Inhoudsmaten zien er zo uit: ml³, dm³. Er staat steeds een 3 boven de eenheid.
Dat is niet zo raar als je deze 3 vergelijkt met de 2 van de vierkante meters.
Als je een oppervlakte berekent, doe je lengte x breedte. Je vermenigvuldigt dus 2 afmetingen. Bij een inhoud vermenigvuldig je er 3. Je doet namelijk lengte x breedte x hoogte. De uitkomst wordt gegeven in kubieke meters (of kubieke liters).
Een voorbeeld:
Het aquarium van Tonja heeft een lengte van 3 dm, een breedte van 2 dm en een hoogte van 2 dm. Wat is de inhoud van dit aquarium?
Om de inhoud te berekenen, doe je lengte x breedte x hoogte. Dat wordt:
3 x 2 x 2 = 12
Nu je de uitkomst hebt, kijk je naar de eenheid die erachter moet. Alle afmetingen waren in dm. Dat betekent dat je die sowieso achter de uitkomst zet: 12 dm.
Maar let op: je uitkomst is nog niet klaar. Omdat je 3 afmetingen met elkaar hebt vermenigvuldigd, moet je de 3 nog achter ‘dm’ plaatsen.
Het aquarium van Tonja heeft dus een inhoud van 12 dm³.
Let op: de trappen van oppervlaktematen en inhoudsmaten werken anders dan de trap van de normale maten. In ons artikel over het metriek stelsel leggen we je uit wat het verschil is.
4. 1 liter = 1 dm³
Soms wordt aan je kind gevraagd om bepaalde maten om te rekenen. Bijvoorbeeld in deze som:
De inhoud van een koekblik is 1 dm³. Hoeveel liter is dat?

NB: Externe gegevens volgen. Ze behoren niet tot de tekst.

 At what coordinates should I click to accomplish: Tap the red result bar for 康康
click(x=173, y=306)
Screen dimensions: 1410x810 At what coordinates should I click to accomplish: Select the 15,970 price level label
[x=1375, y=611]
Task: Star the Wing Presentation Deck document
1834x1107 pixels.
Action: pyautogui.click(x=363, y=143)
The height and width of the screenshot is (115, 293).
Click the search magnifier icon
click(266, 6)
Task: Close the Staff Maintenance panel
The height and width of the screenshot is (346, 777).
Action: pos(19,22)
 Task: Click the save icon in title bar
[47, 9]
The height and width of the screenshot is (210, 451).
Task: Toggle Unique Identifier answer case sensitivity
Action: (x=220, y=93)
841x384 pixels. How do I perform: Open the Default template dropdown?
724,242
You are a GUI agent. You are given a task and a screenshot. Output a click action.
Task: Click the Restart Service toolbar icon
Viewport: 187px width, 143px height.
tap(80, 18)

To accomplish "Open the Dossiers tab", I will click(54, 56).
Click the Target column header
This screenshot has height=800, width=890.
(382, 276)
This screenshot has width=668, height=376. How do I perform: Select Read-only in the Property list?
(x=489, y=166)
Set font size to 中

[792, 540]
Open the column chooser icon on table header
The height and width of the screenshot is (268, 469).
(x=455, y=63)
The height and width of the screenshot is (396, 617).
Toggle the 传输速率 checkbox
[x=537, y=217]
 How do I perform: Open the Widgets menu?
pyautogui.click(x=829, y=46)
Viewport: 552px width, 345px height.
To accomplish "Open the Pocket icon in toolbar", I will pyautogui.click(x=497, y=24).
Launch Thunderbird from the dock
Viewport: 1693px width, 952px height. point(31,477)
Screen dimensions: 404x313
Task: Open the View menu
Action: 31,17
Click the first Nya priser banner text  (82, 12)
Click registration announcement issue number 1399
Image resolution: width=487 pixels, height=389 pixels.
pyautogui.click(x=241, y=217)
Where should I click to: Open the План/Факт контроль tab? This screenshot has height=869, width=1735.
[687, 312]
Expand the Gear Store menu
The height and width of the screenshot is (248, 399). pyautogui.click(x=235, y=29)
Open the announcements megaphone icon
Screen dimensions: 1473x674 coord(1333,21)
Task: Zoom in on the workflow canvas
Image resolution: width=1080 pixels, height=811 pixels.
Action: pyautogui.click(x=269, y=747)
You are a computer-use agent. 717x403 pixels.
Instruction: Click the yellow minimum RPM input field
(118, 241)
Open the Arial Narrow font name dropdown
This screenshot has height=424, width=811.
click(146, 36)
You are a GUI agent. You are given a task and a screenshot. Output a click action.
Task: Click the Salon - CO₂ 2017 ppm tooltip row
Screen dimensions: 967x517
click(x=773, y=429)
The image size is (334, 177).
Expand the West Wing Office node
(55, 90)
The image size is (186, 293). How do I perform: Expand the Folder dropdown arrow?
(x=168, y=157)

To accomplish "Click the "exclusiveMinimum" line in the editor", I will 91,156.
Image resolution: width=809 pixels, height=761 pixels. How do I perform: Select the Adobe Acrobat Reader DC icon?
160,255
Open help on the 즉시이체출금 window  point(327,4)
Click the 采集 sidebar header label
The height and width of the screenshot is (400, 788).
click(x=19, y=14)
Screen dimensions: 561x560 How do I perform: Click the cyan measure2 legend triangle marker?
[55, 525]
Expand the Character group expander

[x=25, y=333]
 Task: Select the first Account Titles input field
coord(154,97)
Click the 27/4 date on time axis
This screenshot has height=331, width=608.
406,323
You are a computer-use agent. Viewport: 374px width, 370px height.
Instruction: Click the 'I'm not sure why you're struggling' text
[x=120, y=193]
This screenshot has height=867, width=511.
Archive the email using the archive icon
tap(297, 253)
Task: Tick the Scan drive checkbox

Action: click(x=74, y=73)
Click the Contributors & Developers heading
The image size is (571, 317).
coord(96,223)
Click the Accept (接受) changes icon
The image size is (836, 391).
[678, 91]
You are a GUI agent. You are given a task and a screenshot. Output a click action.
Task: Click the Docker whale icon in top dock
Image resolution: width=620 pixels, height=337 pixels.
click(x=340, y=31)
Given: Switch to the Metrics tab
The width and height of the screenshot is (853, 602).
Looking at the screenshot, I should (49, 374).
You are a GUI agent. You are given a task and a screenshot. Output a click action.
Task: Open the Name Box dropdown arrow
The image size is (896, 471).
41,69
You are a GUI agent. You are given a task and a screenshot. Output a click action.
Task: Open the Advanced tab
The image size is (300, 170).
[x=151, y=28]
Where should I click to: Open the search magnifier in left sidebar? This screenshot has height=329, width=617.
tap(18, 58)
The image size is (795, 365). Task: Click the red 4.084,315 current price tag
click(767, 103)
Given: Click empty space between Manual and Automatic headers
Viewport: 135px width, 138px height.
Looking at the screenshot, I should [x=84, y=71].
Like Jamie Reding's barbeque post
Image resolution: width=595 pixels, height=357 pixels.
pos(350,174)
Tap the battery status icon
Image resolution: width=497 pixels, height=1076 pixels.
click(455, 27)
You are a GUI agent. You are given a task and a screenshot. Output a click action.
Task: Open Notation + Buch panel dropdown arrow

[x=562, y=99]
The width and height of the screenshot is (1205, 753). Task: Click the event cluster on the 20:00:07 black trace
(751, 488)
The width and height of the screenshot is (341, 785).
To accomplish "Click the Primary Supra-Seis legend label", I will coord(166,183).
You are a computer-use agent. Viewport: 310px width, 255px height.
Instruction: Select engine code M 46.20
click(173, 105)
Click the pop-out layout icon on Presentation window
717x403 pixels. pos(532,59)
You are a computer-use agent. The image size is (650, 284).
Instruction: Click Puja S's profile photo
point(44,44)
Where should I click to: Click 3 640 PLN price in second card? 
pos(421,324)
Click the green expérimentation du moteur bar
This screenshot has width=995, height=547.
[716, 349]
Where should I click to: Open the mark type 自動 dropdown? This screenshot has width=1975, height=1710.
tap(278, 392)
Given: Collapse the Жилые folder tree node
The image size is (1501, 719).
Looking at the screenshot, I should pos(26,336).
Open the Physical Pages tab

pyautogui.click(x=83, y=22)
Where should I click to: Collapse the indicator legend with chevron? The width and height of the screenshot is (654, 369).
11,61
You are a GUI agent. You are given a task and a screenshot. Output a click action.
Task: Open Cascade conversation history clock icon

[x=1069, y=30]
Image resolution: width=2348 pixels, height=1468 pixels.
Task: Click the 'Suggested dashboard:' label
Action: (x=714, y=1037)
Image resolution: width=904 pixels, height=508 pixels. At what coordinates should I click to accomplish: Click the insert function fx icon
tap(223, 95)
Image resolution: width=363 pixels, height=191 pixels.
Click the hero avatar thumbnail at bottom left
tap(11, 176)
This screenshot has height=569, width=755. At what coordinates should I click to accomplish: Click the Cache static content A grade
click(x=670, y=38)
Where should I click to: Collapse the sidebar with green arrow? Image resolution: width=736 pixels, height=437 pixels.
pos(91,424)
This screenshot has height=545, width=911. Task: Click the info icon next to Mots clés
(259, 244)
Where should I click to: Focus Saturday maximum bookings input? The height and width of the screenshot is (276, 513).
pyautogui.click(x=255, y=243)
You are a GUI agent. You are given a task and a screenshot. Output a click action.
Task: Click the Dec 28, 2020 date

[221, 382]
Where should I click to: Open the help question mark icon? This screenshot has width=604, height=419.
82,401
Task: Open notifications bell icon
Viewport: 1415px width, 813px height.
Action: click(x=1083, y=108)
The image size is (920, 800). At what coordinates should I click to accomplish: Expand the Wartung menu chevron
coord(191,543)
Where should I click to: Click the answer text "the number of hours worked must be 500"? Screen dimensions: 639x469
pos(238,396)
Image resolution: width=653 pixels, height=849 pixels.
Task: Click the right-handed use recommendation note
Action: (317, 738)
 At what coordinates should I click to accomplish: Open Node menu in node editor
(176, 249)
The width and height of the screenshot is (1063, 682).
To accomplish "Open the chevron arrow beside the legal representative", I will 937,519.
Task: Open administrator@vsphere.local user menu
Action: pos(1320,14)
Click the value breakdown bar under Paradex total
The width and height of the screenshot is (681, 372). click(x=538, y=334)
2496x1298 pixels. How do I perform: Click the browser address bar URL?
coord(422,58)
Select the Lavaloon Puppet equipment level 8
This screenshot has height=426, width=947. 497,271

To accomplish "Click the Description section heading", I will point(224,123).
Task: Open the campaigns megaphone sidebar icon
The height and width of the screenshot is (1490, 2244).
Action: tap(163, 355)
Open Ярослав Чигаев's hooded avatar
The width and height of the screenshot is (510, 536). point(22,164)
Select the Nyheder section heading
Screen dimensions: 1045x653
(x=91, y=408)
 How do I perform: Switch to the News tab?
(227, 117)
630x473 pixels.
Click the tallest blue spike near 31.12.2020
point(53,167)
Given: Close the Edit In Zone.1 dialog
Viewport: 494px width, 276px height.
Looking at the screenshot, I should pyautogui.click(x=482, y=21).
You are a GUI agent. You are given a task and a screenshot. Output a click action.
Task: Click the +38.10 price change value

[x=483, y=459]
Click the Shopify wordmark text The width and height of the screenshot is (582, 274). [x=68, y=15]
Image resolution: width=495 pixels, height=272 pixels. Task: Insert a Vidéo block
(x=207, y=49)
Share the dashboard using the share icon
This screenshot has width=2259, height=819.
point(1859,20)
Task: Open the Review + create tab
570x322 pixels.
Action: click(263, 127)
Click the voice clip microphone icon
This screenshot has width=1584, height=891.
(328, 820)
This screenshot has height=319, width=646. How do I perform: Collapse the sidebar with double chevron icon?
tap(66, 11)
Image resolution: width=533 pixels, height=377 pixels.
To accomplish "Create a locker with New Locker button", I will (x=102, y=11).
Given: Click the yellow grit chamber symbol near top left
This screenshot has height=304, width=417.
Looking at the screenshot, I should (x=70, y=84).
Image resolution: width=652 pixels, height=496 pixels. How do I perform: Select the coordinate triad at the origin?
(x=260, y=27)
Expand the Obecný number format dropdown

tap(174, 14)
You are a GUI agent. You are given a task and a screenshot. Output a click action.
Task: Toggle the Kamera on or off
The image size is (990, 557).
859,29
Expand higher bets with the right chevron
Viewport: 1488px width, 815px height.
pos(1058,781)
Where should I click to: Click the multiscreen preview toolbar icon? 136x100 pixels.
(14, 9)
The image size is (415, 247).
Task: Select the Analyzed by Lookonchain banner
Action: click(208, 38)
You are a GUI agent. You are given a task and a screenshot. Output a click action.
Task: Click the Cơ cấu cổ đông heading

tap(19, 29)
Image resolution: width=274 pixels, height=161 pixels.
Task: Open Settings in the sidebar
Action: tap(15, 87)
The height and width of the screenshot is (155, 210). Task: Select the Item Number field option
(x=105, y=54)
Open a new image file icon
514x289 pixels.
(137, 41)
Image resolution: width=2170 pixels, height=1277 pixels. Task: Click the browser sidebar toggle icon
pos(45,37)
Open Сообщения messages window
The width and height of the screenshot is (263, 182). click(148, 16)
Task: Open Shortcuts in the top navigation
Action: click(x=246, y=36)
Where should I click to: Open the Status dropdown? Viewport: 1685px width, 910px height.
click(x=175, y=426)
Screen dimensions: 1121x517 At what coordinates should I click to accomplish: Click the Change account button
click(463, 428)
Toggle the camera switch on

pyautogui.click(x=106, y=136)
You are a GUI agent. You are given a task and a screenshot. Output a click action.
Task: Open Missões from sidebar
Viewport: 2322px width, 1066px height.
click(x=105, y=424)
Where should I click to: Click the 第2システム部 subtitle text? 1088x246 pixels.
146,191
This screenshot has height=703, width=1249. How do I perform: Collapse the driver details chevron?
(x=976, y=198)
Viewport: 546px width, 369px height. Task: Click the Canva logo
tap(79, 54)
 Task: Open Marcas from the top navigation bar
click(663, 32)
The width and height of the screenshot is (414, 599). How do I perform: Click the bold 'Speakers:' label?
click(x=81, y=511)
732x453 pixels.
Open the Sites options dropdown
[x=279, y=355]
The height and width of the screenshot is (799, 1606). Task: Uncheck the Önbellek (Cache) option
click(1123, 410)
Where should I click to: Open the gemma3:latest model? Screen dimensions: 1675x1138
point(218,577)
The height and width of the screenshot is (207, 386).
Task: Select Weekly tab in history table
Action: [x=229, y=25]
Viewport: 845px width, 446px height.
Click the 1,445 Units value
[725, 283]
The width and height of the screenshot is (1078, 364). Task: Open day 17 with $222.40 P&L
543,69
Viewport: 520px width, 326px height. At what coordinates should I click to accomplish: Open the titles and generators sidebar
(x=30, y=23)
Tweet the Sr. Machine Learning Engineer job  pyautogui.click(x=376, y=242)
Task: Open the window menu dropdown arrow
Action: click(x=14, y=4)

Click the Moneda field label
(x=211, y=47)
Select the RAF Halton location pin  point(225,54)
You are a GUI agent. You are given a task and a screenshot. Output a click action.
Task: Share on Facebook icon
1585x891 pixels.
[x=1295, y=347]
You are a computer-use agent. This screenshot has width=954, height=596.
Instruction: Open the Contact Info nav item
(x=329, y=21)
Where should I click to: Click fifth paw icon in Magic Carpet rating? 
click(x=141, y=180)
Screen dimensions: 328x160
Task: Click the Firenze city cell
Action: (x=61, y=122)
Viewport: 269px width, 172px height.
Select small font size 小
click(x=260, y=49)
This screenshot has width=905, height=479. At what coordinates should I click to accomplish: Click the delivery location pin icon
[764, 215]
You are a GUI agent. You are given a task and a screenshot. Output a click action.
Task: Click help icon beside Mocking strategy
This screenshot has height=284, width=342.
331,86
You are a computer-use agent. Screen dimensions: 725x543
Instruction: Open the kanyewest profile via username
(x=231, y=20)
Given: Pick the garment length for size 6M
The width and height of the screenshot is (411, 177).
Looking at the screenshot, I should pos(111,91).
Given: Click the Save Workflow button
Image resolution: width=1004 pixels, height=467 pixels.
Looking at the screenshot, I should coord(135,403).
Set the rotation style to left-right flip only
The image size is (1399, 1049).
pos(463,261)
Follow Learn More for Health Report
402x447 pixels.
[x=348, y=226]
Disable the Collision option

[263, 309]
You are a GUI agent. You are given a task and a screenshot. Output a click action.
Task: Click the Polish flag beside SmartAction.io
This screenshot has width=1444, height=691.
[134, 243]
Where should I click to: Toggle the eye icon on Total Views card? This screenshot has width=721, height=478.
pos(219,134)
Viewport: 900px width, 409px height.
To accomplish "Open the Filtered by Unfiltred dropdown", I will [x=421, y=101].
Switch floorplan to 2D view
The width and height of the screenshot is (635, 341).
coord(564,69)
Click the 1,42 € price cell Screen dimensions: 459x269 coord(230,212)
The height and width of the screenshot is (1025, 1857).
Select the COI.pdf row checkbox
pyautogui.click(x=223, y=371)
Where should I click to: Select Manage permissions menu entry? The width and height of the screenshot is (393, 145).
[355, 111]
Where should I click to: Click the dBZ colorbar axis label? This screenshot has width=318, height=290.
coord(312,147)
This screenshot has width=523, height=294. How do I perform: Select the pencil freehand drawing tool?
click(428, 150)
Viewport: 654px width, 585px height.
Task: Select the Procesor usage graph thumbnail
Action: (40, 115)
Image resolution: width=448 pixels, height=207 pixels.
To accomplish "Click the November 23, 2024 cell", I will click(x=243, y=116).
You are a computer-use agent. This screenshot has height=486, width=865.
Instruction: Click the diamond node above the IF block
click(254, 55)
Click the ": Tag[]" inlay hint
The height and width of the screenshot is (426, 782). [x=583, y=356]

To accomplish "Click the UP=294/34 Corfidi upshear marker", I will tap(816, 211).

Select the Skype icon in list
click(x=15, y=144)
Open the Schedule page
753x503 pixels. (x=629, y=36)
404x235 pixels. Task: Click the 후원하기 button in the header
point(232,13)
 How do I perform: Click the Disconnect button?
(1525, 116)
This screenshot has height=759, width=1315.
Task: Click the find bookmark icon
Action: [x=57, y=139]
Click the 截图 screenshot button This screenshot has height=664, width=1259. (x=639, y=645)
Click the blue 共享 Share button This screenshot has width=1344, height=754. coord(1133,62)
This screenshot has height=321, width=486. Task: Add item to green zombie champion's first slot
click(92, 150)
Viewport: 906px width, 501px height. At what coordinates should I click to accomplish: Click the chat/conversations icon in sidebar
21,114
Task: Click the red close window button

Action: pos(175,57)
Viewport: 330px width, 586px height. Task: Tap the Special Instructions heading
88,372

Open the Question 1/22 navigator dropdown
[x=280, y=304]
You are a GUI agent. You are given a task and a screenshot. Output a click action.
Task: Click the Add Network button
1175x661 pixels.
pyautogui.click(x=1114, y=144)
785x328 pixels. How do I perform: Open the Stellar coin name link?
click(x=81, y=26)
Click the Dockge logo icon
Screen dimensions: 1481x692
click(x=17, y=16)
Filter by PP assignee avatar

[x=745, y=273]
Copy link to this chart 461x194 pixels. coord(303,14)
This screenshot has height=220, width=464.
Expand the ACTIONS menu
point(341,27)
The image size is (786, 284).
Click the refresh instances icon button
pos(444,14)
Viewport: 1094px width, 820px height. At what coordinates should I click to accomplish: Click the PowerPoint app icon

Het is belangrijk dat je kind begrijpt hoe je van de ene trap naar de andere gaat. En daarvoor is dit weetje superhandig:
1 liter is hetzelfde als 1 dm³!
Dat wil dus zeggen dat je het beste de eenheden eerst kunt omrekenen naar liters (l) of kubieke decimeters (dm³). Vanaf daar is de overstap naar de andere trap helemaal niet meer moeilijk.
Een voorbeeld:
Hoeveel deciliter past er in 1000 cm³?
Je weet dat 1 liter hetzelfde is als 1 dm³.
1000 cm³ is hetzelfde als 1 dm³.
1 dm³ is 1 liter.
1 liter is hetzelfde als 10 deciliter.
In 1000 cm³ past dus 10 deciliter!
Als je de trappen van de verschillende metrieke stelsels goed kent én onthoudt dat 1 liter hetzelfde is als 1 dm³, kun je dit soort sommen vrij gemakkelijk uitrekenen.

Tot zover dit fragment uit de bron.